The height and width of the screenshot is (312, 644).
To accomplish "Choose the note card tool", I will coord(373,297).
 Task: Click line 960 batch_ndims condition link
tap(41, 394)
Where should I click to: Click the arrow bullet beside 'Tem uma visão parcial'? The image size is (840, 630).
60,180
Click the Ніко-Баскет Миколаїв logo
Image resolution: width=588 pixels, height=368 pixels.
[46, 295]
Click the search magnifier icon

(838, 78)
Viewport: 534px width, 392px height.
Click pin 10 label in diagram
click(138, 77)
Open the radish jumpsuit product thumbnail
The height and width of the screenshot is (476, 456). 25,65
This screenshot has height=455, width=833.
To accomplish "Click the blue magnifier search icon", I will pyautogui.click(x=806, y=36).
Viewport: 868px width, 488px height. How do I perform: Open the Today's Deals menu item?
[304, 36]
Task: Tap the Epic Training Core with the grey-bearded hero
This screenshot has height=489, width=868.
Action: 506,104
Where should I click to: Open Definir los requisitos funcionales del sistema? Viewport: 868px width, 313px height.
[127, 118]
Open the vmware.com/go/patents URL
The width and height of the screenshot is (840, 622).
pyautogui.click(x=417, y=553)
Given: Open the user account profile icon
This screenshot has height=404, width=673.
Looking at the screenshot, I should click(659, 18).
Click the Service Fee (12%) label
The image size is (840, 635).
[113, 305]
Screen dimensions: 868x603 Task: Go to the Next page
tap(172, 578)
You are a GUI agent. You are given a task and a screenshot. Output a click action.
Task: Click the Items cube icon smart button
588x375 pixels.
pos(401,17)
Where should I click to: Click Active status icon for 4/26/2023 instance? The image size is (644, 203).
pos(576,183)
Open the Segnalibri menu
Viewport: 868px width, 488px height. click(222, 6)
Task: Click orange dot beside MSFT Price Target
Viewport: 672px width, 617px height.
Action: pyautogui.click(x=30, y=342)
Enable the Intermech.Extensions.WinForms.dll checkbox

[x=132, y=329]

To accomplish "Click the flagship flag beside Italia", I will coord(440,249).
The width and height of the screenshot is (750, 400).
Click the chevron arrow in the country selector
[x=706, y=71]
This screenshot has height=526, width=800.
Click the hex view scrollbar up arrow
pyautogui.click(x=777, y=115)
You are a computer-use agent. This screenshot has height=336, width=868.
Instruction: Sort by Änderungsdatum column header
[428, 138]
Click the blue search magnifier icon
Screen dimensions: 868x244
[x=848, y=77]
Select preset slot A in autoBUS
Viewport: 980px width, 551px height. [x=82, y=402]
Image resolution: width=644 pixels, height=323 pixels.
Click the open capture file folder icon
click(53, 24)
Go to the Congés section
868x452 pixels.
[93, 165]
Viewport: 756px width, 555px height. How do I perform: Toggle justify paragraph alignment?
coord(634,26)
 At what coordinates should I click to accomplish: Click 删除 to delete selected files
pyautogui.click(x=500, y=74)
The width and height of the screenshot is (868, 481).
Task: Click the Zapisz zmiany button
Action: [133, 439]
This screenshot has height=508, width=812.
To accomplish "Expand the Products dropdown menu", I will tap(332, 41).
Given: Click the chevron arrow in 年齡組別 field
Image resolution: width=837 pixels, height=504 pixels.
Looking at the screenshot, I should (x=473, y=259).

> [WHAT IS BEING ASKED]
Return every line of the data unchanged.

> [REPLY]
The height and width of the screenshot is (312, 644).
To accomplish "Choose the note card tool", I will coord(373,297).
 Task: Click line 960 batch_ndims condition link
tap(41, 394)
Where should I click to: Click the arrow bullet beside 'Tem uma visão parcial'? The image size is (840, 630).
60,180
Click the Ніко-Баскет Миколаїв logo
Image resolution: width=588 pixels, height=368 pixels.
[46, 295]
Click the search magnifier icon

(838, 78)
Viewport: 534px width, 392px height.
Click pin 10 label in diagram
click(138, 77)
Open the radish jumpsuit product thumbnail
The height and width of the screenshot is (476, 456). 25,65
This screenshot has height=455, width=833.
To accomplish "Click the blue magnifier search icon", I will pyautogui.click(x=806, y=36).
Viewport: 868px width, 488px height. How do I perform: Open the Today's Deals menu item?
[304, 36]
Task: Tap the Epic Training Core with the grey-bearded hero
This screenshot has height=489, width=868.
Action: 506,104
Where should I click to: Open Definir los requisitos funcionales del sistema? Viewport: 868px width, 313px height.
[127, 118]
Open the vmware.com/go/patents URL
The width and height of the screenshot is (840, 622).
pyautogui.click(x=417, y=553)
Given: Open the user account profile icon
This screenshot has height=404, width=673.
Looking at the screenshot, I should click(659, 18).
Click the Service Fee (12%) label
The image size is (840, 635).
[113, 305]
Screen dimensions: 868x603 Task: Go to the Next page
tap(172, 578)
You are a GUI agent. You are given a task and a screenshot. Output a click action.
Task: Click the Items cube icon smart button
588x375 pixels.
pos(401,17)
Where should I click to: Click Active status icon for 4/26/2023 instance? The image size is (644, 203).
pos(576,183)
Open the Segnalibri menu
Viewport: 868px width, 488px height. click(222, 6)
Task: Click orange dot beside MSFT Price Target
Viewport: 672px width, 617px height.
Action: pyautogui.click(x=30, y=342)
Enable the Intermech.Extensions.WinForms.dll checkbox

[x=132, y=329]

To accomplish "Click the flagship flag beside Italia", I will coord(440,249).
The width and height of the screenshot is (750, 400).
Click the chevron arrow in the country selector
[x=706, y=71]
This screenshot has height=526, width=800.
Click the hex view scrollbar up arrow
pyautogui.click(x=777, y=115)
You are a computer-use agent. This screenshot has height=336, width=868.
Instruction: Sort by Änderungsdatum column header
[428, 138]
Click the blue search magnifier icon
Screen dimensions: 868x244
[x=848, y=77]
Select preset slot A in autoBUS
Viewport: 980px width, 551px height. [x=82, y=402]
Image resolution: width=644 pixels, height=323 pixels.
Click the open capture file folder icon
click(53, 24)
Go to the Congés section
868x452 pixels.
[93, 165]
Viewport: 756px width, 555px height. How do I perform: Toggle justify paragraph alignment?
coord(634,26)
 At what coordinates should I click to accomplish: Click 删除 to delete selected files
pyautogui.click(x=500, y=74)
The width and height of the screenshot is (868, 481).
Task: Click the Zapisz zmiany button
Action: [133, 439]
This screenshot has height=508, width=812.
To accomplish "Expand the Products dropdown menu", I will tap(332, 41).
Given: Click the chevron arrow in 年齡組別 field
Image resolution: width=837 pixels, height=504 pixels.
Looking at the screenshot, I should (x=473, y=259).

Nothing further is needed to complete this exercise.